In some areas, such as the Mbombela Municipality in Mpumalanga and Johannesburg, these conditions have driven protestors out onto the streets without notifying the municipality of their intention to protest, as the police perceive these protests as unlawful, they are more likely to attack them violently. So in other words, an increasing number of protests are protesting unlawfully because municipalities are making increasingly impossible to protest lawfully. The most extreme problem exists in Rustenburg, where the municipality has placed bureaucratic obstacles in the way of protests, which led to 53% of protests being prohibited in 2012.

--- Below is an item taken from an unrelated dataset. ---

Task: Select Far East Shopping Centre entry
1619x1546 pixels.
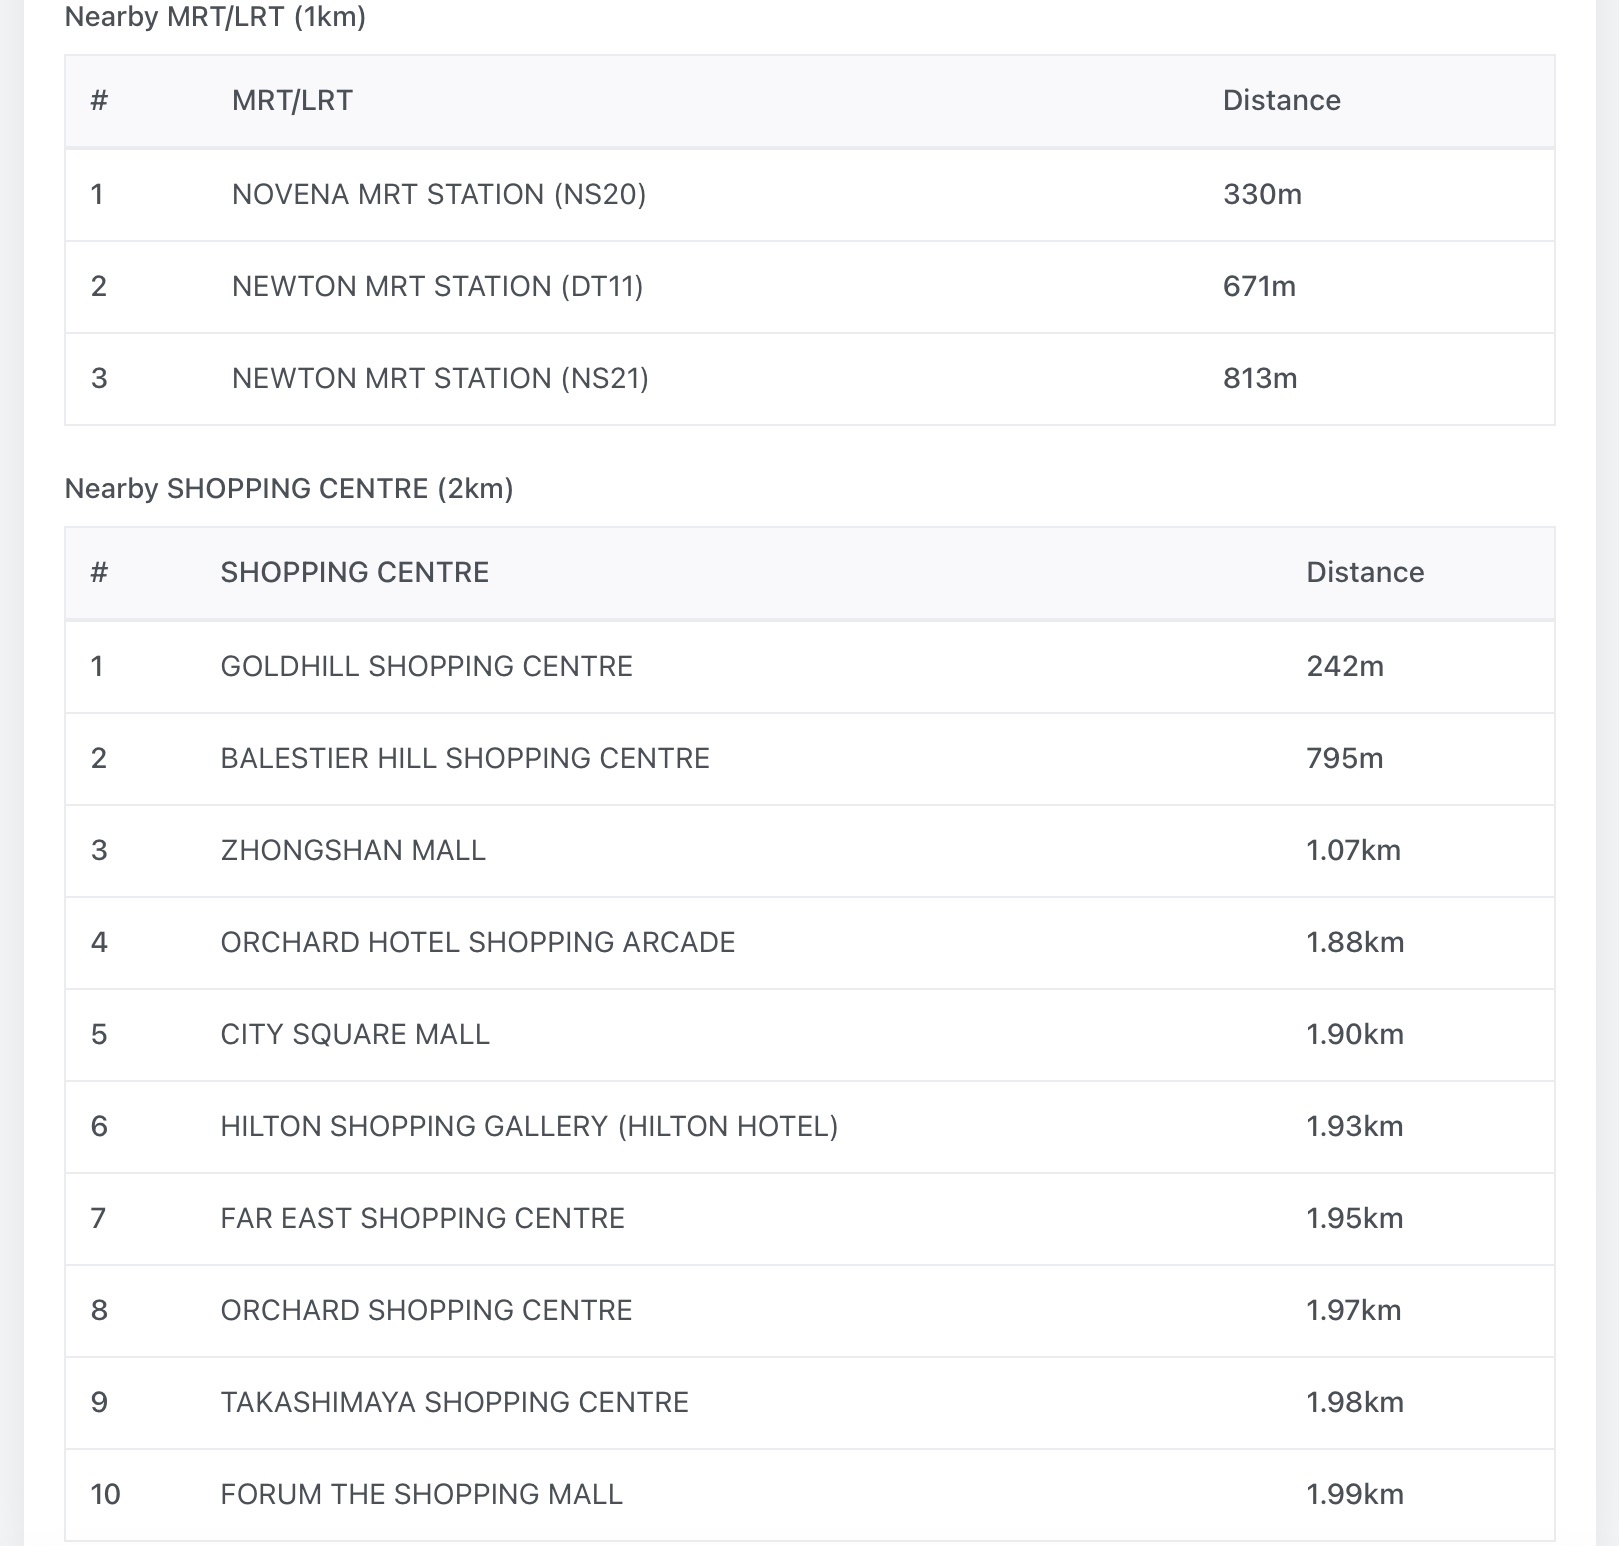Action: (x=422, y=1218)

These obstacles include requiring protestors to seek the permission of the chief if they wish to stage a protest in a rural area; given that many protests are against these very traditional authorities, this condition has made it all but impossible to protest lawfully against these authorities. The municipality also requires protestors to obtain a letter from the person they are marching against, confirming that they are willing to accept the memorandum: a condition that makes the right to protest subject to the say-so of a protestor’s adversary. What appears to lie behind these conditions is a government attempt to stamp out protests against mining exploitation in the platinum belt, which suggests that an undeclared state of emergency is in operation in the area.

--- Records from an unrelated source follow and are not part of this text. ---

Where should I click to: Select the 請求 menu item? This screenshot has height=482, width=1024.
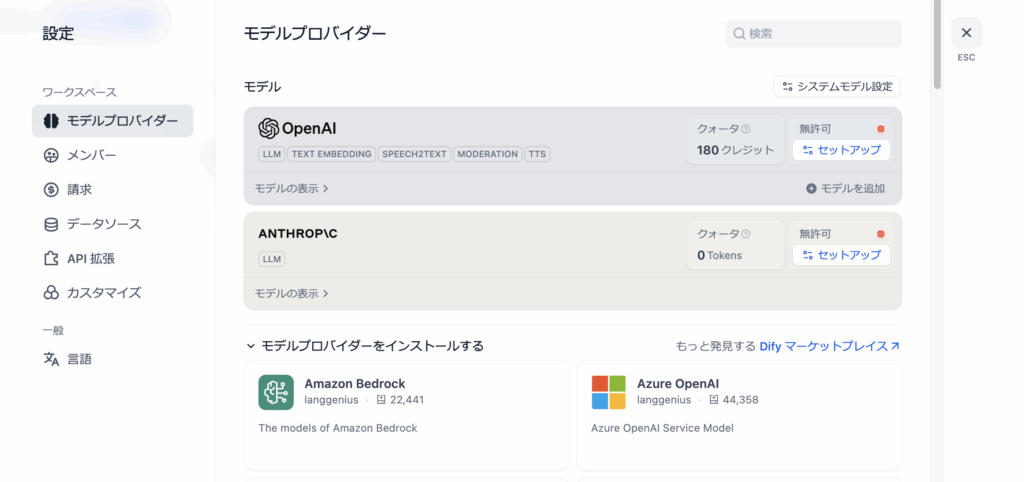point(80,189)
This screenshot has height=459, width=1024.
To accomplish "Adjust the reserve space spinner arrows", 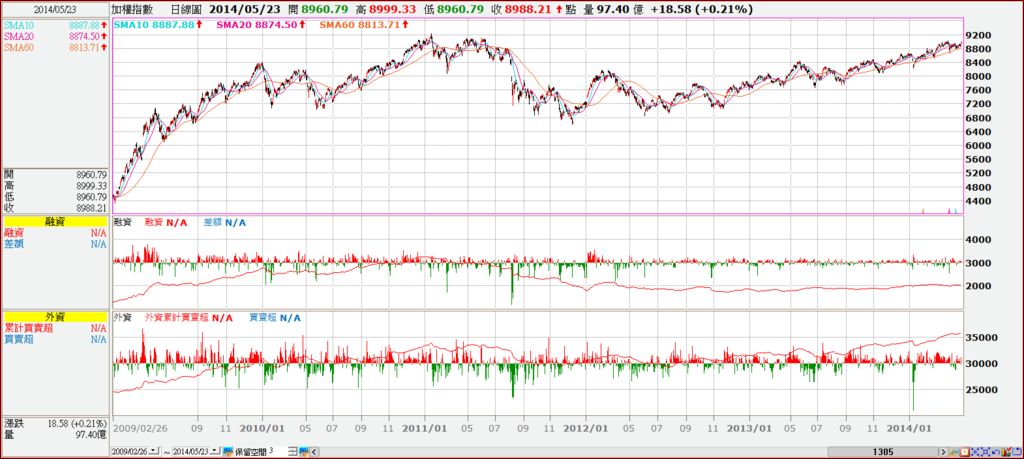I will coord(293,451).
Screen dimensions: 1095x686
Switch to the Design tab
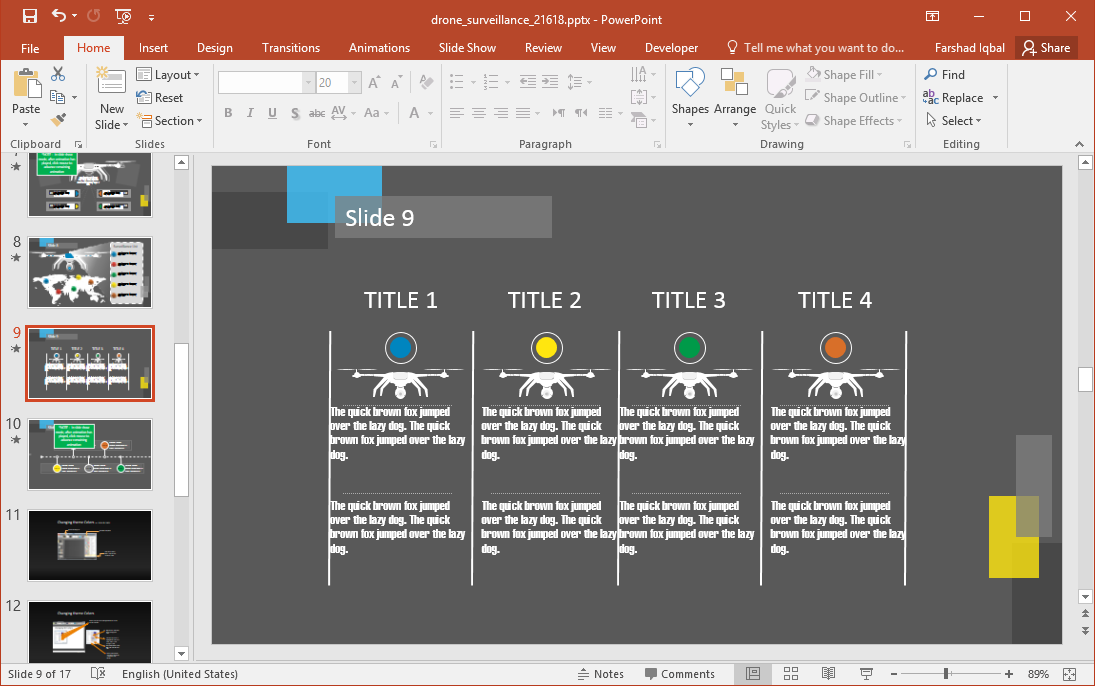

As constructivist theorists of securitization have argued, the language used to describe security threats does not simply capture a security reality ‘out there,’ but is actually constitutive of that reality. These social constructs can then be used to assert the existence of security threats that bear little relation to reality, to justify increases in the coercive capacities of the state. In this regard, South Africa is not alone in adopting an increasing securitized approach to social problems. The process is following well-recognized laws of motion in other parts of the world, captured well by Mark Neocleous:
“Whatever example we use, the pattern is the same: an ’emergency’ occurs in which ‘security’ is threatened; existing emergency powers are exercised and new ones put into place; these are then gradually ‘stretched’ beyond their original scope; this stretching is gradually justified and legitimised, until the police and security forces are exercising the powers way beyond their original context, to the extent that they become part of the everyday functioning of the rule of law: the emergency becomes permanent, the exceptional becomes the rule, and the sun fails to set on the sunset clauses. And the reason for this is simple: emergency powers are the highpoint of security politics.”
The strengthening of the security cluster is not just about clamping down on criminals, but about dismantling emerging forms of working class power and restoring ruling class power. However, workers and communities have also shown that they are not willing to take these problems lying down, and they continue to mount crippling mass strikes and protest after protest. If these struggles escalate, then society could be reshaped, and this time not on the terms and conditions of the ruling elite. In this regard, no matter how difficult the current period seems, it also holds great promise.
 Siyabonga Cwele, Address by the Minister of State Security, Dr SC Cwele, on the occasion of the State Security budget vote, Parliament, Cape Town, 5 May 2010.
 Thierry Balzacq, ‘Constructivism and securitisation studies’, in Myriam Dunn Cavelty and Victor Mauer, ‘The Routledge Handbook of Security Studies’, Oxon: Routledge, pg. 56.
 Mark Neocleous, 2007, ‘Security, liberty and the myth of balance: towards a critique of security politics’, Contemporary Political Theory, Number 6, pp. 144.